Goal:
Reproduce the records from the line that has "Screen dimensions: 292x157" through the end of the records, substituting "Display" for every occurrence of "Viewport" and leaving everything else unchanged.

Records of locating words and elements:
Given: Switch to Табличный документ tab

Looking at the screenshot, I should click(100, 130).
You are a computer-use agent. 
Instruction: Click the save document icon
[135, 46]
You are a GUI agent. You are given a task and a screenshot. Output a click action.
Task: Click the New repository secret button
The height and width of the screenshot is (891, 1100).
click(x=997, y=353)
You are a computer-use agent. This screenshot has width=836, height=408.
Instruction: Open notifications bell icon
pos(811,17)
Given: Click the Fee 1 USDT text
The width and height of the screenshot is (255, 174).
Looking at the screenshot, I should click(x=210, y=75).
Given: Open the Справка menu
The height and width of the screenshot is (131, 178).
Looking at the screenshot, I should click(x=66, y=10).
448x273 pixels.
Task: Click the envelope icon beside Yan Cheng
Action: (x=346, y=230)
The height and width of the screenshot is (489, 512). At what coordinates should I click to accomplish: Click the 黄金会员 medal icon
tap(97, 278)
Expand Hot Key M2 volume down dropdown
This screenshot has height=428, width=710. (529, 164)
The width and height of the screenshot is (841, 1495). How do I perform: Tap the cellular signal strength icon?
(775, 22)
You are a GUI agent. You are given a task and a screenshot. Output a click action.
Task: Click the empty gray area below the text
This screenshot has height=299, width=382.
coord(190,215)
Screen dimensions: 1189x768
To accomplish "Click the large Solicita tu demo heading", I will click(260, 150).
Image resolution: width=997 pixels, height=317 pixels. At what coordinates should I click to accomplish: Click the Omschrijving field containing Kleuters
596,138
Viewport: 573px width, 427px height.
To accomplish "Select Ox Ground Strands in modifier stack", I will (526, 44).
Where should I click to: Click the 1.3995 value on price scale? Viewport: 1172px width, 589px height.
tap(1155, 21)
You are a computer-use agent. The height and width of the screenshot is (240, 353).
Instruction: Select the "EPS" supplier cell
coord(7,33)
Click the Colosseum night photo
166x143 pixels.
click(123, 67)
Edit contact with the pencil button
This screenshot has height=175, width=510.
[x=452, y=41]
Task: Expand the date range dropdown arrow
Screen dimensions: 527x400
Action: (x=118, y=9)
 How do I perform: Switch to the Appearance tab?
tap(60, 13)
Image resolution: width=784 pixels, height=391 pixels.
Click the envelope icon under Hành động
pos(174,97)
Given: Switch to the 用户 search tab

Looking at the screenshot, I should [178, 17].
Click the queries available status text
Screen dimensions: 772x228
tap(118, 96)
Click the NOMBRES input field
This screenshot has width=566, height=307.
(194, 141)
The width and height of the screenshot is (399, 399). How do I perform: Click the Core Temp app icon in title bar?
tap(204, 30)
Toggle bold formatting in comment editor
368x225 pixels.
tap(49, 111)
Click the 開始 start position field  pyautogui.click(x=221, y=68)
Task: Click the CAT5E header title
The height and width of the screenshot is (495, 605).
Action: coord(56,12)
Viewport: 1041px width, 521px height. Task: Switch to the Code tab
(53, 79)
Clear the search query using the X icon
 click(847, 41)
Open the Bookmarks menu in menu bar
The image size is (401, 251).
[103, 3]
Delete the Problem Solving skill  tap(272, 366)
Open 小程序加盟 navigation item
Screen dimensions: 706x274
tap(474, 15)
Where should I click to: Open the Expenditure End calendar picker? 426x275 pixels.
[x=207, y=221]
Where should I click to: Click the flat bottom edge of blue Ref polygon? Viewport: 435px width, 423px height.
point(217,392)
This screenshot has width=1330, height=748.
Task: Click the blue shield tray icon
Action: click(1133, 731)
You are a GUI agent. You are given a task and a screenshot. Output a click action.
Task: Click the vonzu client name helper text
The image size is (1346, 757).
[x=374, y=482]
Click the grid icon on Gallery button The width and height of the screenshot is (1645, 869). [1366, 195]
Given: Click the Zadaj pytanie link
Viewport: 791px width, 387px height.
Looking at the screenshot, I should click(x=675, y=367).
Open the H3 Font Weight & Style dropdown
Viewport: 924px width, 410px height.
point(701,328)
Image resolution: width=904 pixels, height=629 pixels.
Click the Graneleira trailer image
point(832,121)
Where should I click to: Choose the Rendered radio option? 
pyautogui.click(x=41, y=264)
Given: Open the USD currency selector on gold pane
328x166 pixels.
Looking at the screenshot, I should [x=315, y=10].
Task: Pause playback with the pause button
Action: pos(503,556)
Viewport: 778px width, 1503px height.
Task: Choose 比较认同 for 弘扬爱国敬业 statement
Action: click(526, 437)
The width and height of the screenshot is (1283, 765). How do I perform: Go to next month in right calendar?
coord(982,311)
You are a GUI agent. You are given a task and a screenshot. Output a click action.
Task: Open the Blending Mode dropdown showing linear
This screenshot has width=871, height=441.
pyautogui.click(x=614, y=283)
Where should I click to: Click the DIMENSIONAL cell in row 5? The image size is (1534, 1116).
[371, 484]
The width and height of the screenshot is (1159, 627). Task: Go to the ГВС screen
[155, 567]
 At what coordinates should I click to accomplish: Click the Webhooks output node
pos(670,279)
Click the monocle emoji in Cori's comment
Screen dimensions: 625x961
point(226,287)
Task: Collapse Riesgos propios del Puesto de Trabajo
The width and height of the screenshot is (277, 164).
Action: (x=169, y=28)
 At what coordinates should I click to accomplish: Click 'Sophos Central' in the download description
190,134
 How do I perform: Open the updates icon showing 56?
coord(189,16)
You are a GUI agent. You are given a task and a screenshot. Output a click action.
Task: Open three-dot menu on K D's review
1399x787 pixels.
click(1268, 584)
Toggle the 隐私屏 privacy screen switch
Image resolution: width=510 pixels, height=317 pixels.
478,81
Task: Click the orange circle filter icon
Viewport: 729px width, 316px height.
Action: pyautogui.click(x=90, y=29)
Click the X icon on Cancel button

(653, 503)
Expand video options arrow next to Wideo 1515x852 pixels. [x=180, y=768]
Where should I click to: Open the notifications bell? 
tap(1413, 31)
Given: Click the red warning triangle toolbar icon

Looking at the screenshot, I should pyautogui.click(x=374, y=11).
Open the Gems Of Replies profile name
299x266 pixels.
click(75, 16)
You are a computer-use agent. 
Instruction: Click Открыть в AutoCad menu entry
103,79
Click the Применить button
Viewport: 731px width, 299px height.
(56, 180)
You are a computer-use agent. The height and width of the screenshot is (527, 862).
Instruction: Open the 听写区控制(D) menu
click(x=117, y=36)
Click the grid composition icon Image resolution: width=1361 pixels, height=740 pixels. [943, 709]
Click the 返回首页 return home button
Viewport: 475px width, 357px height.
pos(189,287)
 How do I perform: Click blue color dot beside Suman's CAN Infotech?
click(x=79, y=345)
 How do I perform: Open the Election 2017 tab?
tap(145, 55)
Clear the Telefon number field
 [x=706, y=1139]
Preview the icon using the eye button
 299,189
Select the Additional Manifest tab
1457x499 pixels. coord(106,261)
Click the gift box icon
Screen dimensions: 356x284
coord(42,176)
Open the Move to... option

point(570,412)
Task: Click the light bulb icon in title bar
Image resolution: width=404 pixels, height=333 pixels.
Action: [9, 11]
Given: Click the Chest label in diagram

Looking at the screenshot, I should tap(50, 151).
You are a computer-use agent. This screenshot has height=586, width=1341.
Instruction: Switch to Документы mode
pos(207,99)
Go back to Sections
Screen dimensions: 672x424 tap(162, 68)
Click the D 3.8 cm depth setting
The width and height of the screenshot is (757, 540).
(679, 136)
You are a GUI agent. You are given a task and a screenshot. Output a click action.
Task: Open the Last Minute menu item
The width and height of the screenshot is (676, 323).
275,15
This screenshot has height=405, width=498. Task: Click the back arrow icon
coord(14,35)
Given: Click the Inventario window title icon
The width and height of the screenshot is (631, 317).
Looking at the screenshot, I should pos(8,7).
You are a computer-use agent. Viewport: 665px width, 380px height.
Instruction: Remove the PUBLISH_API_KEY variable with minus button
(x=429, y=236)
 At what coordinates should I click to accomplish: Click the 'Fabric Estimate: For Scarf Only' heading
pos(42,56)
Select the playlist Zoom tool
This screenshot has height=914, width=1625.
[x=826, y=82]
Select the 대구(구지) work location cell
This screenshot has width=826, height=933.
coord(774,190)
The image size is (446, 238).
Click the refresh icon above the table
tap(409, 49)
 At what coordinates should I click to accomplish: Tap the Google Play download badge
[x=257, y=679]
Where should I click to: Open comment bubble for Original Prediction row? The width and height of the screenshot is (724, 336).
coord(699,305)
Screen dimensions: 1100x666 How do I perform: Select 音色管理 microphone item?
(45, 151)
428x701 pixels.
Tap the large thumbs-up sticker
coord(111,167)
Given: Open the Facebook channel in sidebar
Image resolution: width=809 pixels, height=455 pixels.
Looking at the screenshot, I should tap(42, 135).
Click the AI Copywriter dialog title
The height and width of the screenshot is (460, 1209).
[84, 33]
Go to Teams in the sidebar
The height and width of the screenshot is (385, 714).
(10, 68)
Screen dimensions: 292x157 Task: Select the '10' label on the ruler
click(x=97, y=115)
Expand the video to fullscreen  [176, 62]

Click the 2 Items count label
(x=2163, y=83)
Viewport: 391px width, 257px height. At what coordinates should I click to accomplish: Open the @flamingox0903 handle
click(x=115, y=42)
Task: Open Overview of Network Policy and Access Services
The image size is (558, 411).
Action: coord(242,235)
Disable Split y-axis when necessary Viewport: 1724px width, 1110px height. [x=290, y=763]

Final result:
Screen dimensions: 292x157 Task: Select the '10' label on the ruler
click(x=97, y=115)
Expand the video to fullscreen  [176, 62]

Click the 2 Items count label
(x=2163, y=83)
Display: 391px width, 257px height. At what coordinates should I click to accomplish: Open the @flamingox0903 handle
click(x=115, y=42)
Task: Open Overview of Network Policy and Access Services
The image size is (558, 411).
Action: coord(242,235)
Disable Split y-axis when necessary Display: 1724px width, 1110px height. [x=290, y=763]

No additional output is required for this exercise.